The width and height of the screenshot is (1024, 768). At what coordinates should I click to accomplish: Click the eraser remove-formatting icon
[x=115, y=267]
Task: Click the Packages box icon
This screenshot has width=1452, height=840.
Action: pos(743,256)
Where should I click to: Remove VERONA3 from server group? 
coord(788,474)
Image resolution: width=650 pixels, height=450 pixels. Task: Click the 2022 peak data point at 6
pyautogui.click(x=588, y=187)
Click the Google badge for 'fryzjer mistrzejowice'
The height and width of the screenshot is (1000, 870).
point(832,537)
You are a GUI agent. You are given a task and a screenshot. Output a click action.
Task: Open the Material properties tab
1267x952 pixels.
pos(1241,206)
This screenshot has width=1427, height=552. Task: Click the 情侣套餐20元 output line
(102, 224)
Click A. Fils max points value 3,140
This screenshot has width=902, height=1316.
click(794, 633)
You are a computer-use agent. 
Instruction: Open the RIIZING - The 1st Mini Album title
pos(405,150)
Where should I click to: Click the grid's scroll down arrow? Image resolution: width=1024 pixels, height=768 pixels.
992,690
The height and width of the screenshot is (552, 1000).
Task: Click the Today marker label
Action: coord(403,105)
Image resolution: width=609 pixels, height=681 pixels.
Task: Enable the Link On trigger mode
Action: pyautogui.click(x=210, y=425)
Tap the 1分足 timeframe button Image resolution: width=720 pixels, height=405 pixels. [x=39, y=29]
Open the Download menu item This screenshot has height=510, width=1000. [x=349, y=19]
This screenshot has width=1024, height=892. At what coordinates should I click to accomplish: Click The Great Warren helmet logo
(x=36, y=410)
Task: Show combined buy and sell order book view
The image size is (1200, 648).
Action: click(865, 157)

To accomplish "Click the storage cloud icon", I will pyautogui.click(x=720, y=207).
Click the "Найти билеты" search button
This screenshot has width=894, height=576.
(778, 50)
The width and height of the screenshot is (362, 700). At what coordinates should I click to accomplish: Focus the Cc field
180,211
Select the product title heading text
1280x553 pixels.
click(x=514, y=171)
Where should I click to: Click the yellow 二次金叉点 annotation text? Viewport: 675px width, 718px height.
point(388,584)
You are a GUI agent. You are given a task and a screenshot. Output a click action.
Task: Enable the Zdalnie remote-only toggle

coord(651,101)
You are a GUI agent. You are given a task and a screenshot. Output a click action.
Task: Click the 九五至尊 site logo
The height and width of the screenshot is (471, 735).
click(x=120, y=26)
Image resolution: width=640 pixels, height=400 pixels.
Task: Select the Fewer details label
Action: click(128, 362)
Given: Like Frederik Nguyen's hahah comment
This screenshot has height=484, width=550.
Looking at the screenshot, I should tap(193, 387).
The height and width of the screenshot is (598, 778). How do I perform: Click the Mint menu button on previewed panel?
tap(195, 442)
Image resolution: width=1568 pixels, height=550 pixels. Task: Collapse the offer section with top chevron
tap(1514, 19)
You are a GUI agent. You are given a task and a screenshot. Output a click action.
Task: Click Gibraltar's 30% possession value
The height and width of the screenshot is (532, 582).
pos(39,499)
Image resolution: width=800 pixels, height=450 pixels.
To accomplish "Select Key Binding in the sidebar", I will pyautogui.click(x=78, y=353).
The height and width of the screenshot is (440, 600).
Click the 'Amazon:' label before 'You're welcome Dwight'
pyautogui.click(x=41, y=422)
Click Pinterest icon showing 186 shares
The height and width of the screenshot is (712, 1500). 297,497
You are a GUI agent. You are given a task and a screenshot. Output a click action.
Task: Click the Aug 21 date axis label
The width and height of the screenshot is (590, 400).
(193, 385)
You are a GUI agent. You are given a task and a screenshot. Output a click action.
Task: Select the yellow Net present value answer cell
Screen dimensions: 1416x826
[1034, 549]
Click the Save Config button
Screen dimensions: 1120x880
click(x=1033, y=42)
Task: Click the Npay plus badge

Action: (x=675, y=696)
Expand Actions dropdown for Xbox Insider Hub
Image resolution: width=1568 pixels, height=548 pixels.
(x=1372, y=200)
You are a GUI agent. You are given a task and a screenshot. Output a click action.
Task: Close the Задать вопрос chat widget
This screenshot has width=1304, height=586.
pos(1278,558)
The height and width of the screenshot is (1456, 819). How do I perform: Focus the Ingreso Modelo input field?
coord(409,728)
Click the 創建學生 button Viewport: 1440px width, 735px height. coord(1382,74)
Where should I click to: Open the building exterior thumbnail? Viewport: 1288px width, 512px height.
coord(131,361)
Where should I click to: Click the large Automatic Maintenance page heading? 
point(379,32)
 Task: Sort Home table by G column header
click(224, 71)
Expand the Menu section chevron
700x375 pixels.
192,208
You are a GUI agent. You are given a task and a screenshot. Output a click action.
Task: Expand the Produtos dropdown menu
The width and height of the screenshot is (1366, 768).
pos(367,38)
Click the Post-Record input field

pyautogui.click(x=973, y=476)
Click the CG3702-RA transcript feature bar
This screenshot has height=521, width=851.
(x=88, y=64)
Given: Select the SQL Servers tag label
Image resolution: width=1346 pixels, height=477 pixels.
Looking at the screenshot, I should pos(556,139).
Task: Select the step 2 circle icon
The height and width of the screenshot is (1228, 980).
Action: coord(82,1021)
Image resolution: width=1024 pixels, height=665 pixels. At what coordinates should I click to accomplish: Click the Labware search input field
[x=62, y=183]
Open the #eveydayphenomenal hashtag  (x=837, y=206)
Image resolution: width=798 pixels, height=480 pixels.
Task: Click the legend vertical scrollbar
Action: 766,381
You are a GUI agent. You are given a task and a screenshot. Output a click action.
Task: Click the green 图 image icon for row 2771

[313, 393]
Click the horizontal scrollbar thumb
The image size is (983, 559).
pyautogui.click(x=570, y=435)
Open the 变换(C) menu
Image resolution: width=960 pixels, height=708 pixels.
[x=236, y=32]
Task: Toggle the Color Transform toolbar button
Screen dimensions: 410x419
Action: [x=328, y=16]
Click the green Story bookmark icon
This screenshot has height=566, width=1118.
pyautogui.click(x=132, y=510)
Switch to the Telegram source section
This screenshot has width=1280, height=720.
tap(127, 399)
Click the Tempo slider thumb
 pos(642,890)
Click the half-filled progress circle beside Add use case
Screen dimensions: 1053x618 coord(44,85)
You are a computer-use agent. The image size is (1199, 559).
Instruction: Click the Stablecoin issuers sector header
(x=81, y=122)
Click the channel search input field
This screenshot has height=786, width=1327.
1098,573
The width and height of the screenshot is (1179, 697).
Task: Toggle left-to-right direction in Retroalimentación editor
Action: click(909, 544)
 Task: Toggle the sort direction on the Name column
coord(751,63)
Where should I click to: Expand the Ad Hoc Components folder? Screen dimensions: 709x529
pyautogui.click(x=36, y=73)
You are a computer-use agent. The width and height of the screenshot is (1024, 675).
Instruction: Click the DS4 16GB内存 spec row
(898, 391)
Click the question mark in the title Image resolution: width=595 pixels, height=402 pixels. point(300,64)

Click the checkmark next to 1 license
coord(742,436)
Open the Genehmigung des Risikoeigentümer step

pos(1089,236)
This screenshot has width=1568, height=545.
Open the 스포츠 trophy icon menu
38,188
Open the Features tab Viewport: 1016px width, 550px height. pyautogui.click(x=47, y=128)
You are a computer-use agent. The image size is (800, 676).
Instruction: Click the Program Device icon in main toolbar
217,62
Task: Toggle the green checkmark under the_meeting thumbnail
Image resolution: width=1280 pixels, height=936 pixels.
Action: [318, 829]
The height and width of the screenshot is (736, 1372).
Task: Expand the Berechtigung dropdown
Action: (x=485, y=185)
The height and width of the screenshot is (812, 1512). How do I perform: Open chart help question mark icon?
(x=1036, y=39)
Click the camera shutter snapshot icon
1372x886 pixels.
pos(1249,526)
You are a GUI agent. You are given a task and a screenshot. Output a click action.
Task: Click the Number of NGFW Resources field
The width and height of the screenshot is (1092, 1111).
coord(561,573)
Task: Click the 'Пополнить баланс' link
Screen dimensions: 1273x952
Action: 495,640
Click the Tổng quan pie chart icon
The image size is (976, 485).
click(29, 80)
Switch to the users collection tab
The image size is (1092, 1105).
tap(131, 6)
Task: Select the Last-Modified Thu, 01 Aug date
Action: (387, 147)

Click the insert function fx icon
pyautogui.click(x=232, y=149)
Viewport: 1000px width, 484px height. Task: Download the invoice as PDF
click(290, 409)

• • • • •

(About this task): Start copying at the line that contains "The image size is (1092, 1105)." and stop after the last line of the records, keeping every line exactly.

(Result):
The image size is (1092, 1105).
tap(131, 6)
Task: Select the Last-Modified Thu, 01 Aug date
Action: (387, 147)

Click the insert function fx icon
pyautogui.click(x=232, y=149)
Viewport: 1000px width, 484px height. Task: Download the invoice as PDF
click(290, 409)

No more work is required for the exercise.